Iraq is a case in point. Let us grant for the moment that the French and German governments sincerely believed that immediate military action to remove Saddam Hussein from power was not vital to the War on Terror. Reasonable men could dispute the merits of President Bush's case for forcible regime change. But France and Germany went beyond reasonable debate. The premise underlying their pre-war actions was the Mr. Bush was dishonest, that he did not regard Ba'athist Iraq as a genuine threat but acted from ulterior motives: oil or vengeance or the influence of a Jewish cabal or desire to conquer a preordained list of Moslem countries or something else equally sinister. Had Presidents Chirac and Schröder accepted the idea that the American President was acting in accordance with the best information that he had, interpreted in good faith, they might still have thought him wrong, but they would not have worked so strenuously to frustrate a long-time ally for the sake of entrenching a loathsome dictator.
France has certainly been the beneficiary of an American presumption of French good faith. Almost annually, French troops intervene in African civil wars (37 times in the last 40-odd years). Often the U.S. doubts the wisdom of those interventions, which rarely seem aimed at promoting the cause of liberty, but we have never done anything to stop them, because we have given a traditionally friendly government the benefit of the doubt. Now we find that our respect for France's good intentions is not reciprocated. Quite the contrary, Messrs. Chirac and Villepin have made it clear that the presumption of American bad faith lies at the heart of their foreign policy. That is a shocking change in the relationship that America has had with France for over two centuries.
The effects of Franco-German paranoia about American intentions are already palpable: They made the Iraqi campaign at least slightly longer and bloodier than necessary. Their anti-war lobbying has disrupted America's alliance with Turkey. (Vide Michael Ledeen, "How France Blocked U.S. in Ankara".) They have all but extended security guarantees to Syria and Iran, thus alleviating the pressure that those governments might feel to end their active sponsorship of terrorist groups. They have complicated the process of setting up a transitional government in Iraq and have increased the risk that the new regime will be anti-Western or unstable. Given time, they can doubtless do worse.
In the face of irrational hostility, against which facts are helpless, there are two natural reactions. One is equal and opposite hostility, to return evil for evil. If Americans were at all like the America-haters' picture, that is what we would do. In reality, the hostility has so far been markedly asymmetrical: France endangers American lives by browbeating Turkish politicians into denying us a northern front in the war; we respond by - calling "French" fries by a different name and telling "cheese-eating surrender monkey" jokes. A Wall Street Journal article observed last month that "France Sees Little Cost in Veto". As I noted at the time, French politicians' confidence that the U.S. would do nothing to punish their treachery contradicted their assumption that America is a rogue power in need of restraint. But bigots are rarely fazed by contradiction.
The other natural reaction is acquiescence. If people hate us, it must be for good reason, and we should appease their hatred by shedding our peculiarities. Thus we are entreated to substitute others' judgment of our national interests for our own and to employ our power only if a broad consensus of foreign governments concurs. As an example, Senator John Kerry, in the same speech in which he echoed the Stalinist Left's call for "regime change in the United States", argued that President Bush should be defeated for reelection because foreign leaders supposedly don't trust him. Senator Kerry did not claim that the President is in fact untrustworthy or that the foreign attitude has any basis in reality. No, he essentially argued that Americans ought not to select their own President if other parts of world object to him. Why, one wonders, are we so bold as to let Americans vote in our elections? Why not an all-Belgian electorate?

#### [Data segment]
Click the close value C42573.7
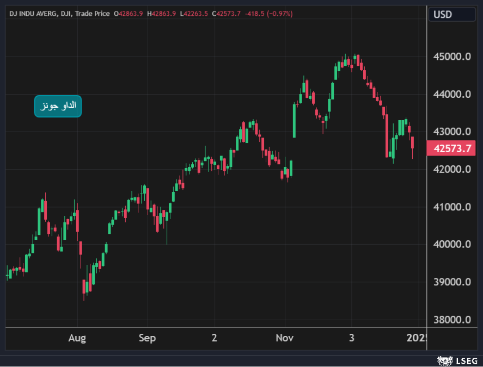The image size is (483, 367). click(230, 14)
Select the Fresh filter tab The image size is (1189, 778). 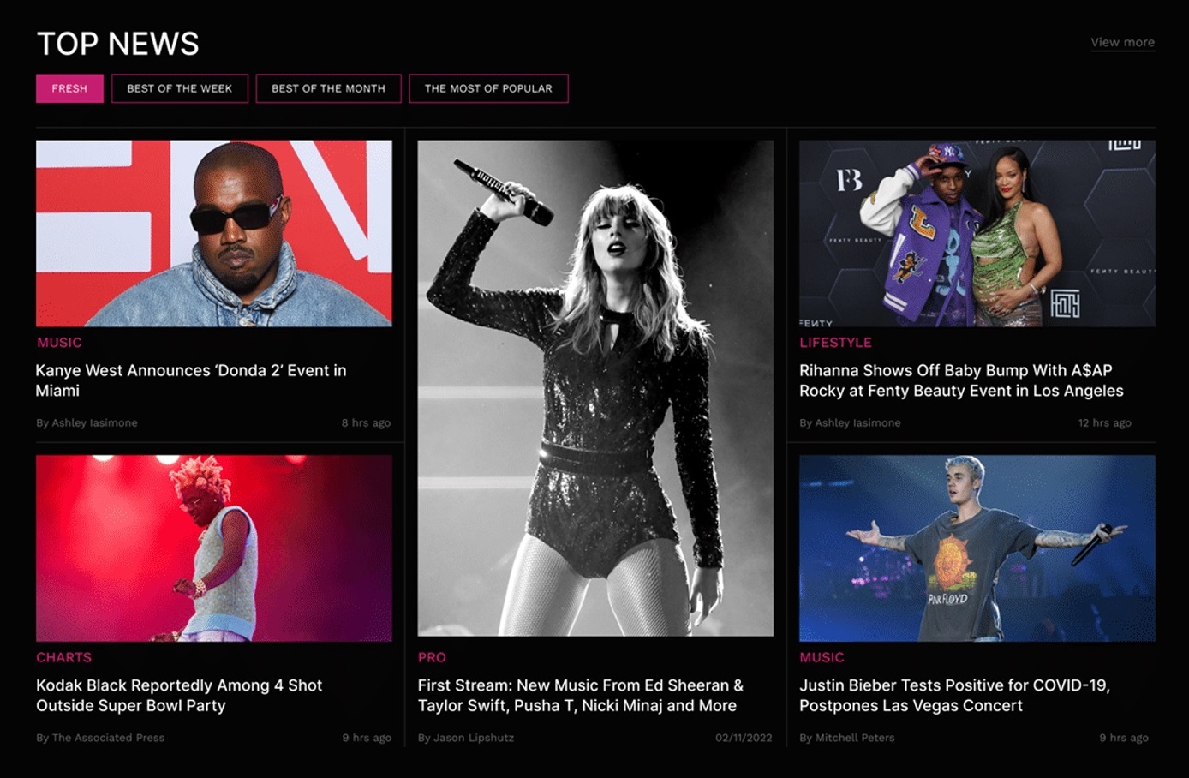click(69, 88)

#### [Task brief]
Transcribe the essay's words between "The effects of" and "doubtless do worse.", inclusive. Rely on the essay alone.

#### [Response to the task]
The effects of Franco-German paranoia about American intentions are already palpable: They made the Iraqi campaign at least slightly longer and bloodier than necessary. Their anti-war lobbying has disrupted America's alliance with Turkey. (Vide Michael Ledeen, "How France Blocked U.S. in Ankara".) They have all but extended security guarantees to Syria and Iran, thus alleviating the pressure that those governments might feel to end their active sponsorship of terrorist groups. They have complicated the process of setting up a transitional government in Iraq and have increased the risk that the new regime will be anti-Western or unstable. Given time, they can doubtless do worse.